Drinkers really can’t tell if they are sober enough to drive
"Really, the best advice is that if you’re driving, just don’t drink."
By Tom Campbell via SWNS
Half of drinkers cannot tell when they have reached the drink/drive limit, scientists have warned.
The more alcohol people drink, the worse they become at judging whether it is safe for them to get behind the wheel, according to a new study.
Drink driving remains a major problem worldwide, despite decades of warning people about the risks of getting behind the wheel after one too many.
Road traffic accidents have become the leading killer for young people aged between five and 29, with booze being one of the main causes.
Now researchers at Cambridge University have found people's poor judgement is part of the problem.
Author Dr. Kai Hensel said: "In countries with legal alcohol limits, it’s usually the driver who makes a judgement about how much they’ve drunk and how fit they are to drive.
"But as we’ve shown, we are not always good at making this judgement.
"As many as one in two people in our study underestimated how drunk we are – and this can have devastating consequences.”
In 2019, between 240 and 320 people were killed in a crash in Britain where at least one driver was over the limit - the highest level since 2009.
A two-day experiment involving 90 students was carried out in Germany to determine if they recognized when to stop drinking before driving.
Participants were split into two groups and given beer and wine until they reached a maximum breath alcohol concentration (BrAC) of 0.11per cent.
The drink-driving limit in Germany is 0.05 per cent, which is 0.03 per cent lower than in England and Wales.
Participants were told they would be switched from beer to wine or vice versa once they had reached 0.05 per cent, but not that it was the legal driving limit.
Breathalysers were used to keep track of how much the students drank throughout the exercise.
With each measure, they were asked to guess the concentration of alcohol in their breath and come forward once they thought they had reached the driving limit.

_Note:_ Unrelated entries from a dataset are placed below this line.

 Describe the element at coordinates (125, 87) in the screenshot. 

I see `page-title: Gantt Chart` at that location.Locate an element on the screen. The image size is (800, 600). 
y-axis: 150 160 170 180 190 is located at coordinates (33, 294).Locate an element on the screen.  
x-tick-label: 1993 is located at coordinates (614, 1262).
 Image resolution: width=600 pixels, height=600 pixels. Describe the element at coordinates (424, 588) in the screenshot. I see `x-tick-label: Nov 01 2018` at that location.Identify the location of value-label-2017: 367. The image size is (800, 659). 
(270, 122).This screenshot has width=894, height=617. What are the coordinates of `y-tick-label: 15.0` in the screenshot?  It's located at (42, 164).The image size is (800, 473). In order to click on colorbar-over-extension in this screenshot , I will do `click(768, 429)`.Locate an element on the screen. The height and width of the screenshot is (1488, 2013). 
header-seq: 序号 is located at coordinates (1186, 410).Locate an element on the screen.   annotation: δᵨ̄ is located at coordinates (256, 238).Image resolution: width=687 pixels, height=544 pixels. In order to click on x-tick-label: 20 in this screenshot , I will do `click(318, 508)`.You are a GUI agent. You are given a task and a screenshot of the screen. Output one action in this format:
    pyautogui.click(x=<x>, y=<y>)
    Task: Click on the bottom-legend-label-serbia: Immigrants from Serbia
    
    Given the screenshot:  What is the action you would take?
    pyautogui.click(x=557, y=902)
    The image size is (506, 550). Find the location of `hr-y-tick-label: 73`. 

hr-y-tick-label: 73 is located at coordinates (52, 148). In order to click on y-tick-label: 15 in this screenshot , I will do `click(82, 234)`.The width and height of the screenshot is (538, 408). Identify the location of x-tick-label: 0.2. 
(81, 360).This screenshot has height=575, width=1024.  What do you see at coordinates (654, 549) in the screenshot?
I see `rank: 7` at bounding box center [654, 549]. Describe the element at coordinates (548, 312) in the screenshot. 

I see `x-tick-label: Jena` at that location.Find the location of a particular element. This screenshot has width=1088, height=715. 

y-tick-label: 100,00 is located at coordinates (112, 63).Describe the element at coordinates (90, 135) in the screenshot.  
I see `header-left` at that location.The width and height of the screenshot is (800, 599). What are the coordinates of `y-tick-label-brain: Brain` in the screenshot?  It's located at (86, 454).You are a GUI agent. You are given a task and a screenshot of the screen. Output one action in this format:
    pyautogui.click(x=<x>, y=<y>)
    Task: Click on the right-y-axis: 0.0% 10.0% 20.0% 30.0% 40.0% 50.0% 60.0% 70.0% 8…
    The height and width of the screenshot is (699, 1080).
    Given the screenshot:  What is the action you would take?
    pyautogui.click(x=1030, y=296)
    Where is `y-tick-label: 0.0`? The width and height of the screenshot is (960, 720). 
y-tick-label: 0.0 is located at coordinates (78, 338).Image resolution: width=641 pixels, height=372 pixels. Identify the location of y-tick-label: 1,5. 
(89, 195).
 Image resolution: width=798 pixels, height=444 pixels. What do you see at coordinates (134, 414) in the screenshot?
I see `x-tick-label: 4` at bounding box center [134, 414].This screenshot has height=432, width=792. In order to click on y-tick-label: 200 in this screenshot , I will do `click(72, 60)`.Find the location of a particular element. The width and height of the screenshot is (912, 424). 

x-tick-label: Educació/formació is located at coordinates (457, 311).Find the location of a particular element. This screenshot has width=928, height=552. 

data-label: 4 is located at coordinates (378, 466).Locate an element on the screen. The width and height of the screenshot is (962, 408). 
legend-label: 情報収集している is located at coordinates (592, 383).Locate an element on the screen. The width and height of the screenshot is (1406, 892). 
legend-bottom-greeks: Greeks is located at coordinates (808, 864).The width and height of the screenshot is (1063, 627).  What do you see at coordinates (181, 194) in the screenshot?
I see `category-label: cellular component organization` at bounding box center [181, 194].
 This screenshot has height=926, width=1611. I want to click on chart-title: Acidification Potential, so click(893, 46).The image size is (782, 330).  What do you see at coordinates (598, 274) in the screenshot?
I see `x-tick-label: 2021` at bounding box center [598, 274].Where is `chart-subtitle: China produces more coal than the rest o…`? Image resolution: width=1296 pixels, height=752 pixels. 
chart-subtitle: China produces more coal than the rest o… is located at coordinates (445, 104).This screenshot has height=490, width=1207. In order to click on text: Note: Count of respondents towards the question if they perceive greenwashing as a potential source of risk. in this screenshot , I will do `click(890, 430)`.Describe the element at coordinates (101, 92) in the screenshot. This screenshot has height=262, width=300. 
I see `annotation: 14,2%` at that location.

More than a third of students - 39 per cent, had exceeded the drink-driving limit by the time they stepped forward.
On the second day, this proportion increased to more than half (53 per cent).
Also, the more alcohol students consumed the worse they became at guessing their level of intoxication.
Dr. Hensel said: "This could have serious consequences in England and Wales, where the legal driving limit is higher, as it suggests that a significant number of people might misjudge how drunk they are and consider themselves fit to drive when in fact they have a potentially dangerously high level of alcohol in their blood."
Their finding could help come up with new and more effective ways of reducing the number of deaths from drink driving accidents.
Dr. Hensel said: "Drinking and driving is a major risk fact for road traffic accidents.
"Anything that can be done to reduce these numbers is worth trying.
"With guidance, our participants were able to improve their judgement.
"It could be that pop-up stalls set up around drinking establishments that help people understand their breath alcohol concentration might help people."
How much people can drink before safely driving away depends on a wide range of factors.
Dr. Hensel said: "Really, the best advice is that if you’re driving, just don’t drink.
"But if you really do feel like a drink, then look into your own alcohol tolerance.
"This differs from one person to the next, depending on your sex, weight and age, and there are some reliable apps out there that can help guide you."
The findings were published in the Harm Reduction Journal.